Interface based typing may be a better generic term.

------
imh
This is totally crazy. With a slightly different syntax it's really not so
bad:

{a:b} for mappings from a to b

(a,b) for tuples of a and b

[a] for iterables of a

a | b for unions of a and b

Then factor out that nasty common thing and you end up with:

    
    
        Optional[    {basestring: StringThing}
                  | [(basestring, StringThing)]
                ]
    
        StringThing = (basestring, Optional[basestring | file]])
                    | (basestring, Optional[basestring | file]], Optional[basestring])
                    | (basestring, Optional[basestring | file]], Optional[basestring], Optional[Headers])    
    
        Headers =  {basestring: basestring}
                | [(basestring, basestring)]
    

It's not inherently complicated nor does it have anything to do with duck
typing, it's just that the syntax chosen is awful.

------
seivan
Couldn't they use helper methods to convert all those types he brought up to a
single common type that they annotated with? It would simplify the API a lot.
I come from a full day of working with associated types, generics, type
erasures and protocol extensions, there is a darker side to it.

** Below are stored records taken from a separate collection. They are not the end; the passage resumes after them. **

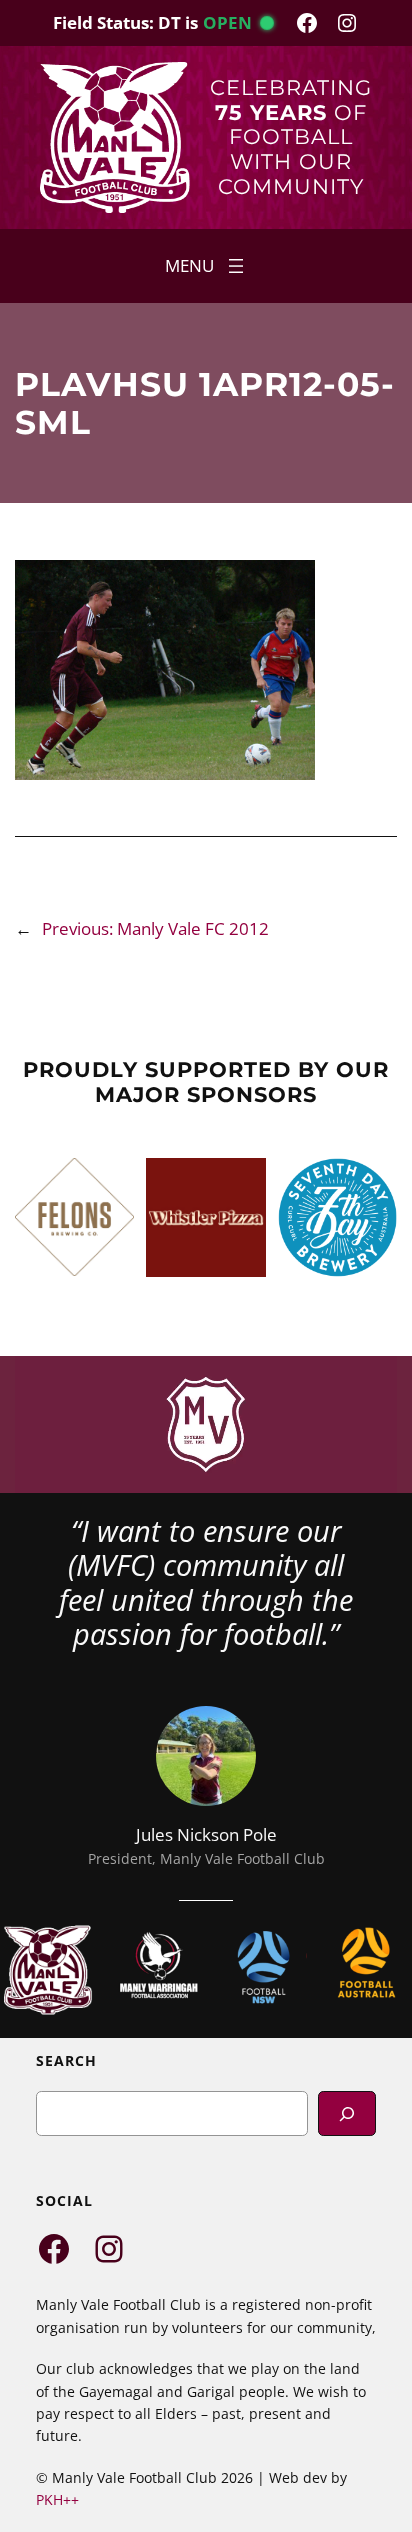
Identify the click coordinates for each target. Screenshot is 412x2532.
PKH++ (57, 2499)
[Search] (347, 2113)
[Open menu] (206, 266)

I wanted to have a generic protocol that could have some logic of its own
without enforcing you to subclass it. I would regret the decision so much, if
I wasn't busy regretting other decisions even more.

Just enforce a type that you accept that's large enough to be used by many and
convertable from other common types you want to use.

I swear, soon they'll classify programmers urge to write as generic and
extendable as a mental illness.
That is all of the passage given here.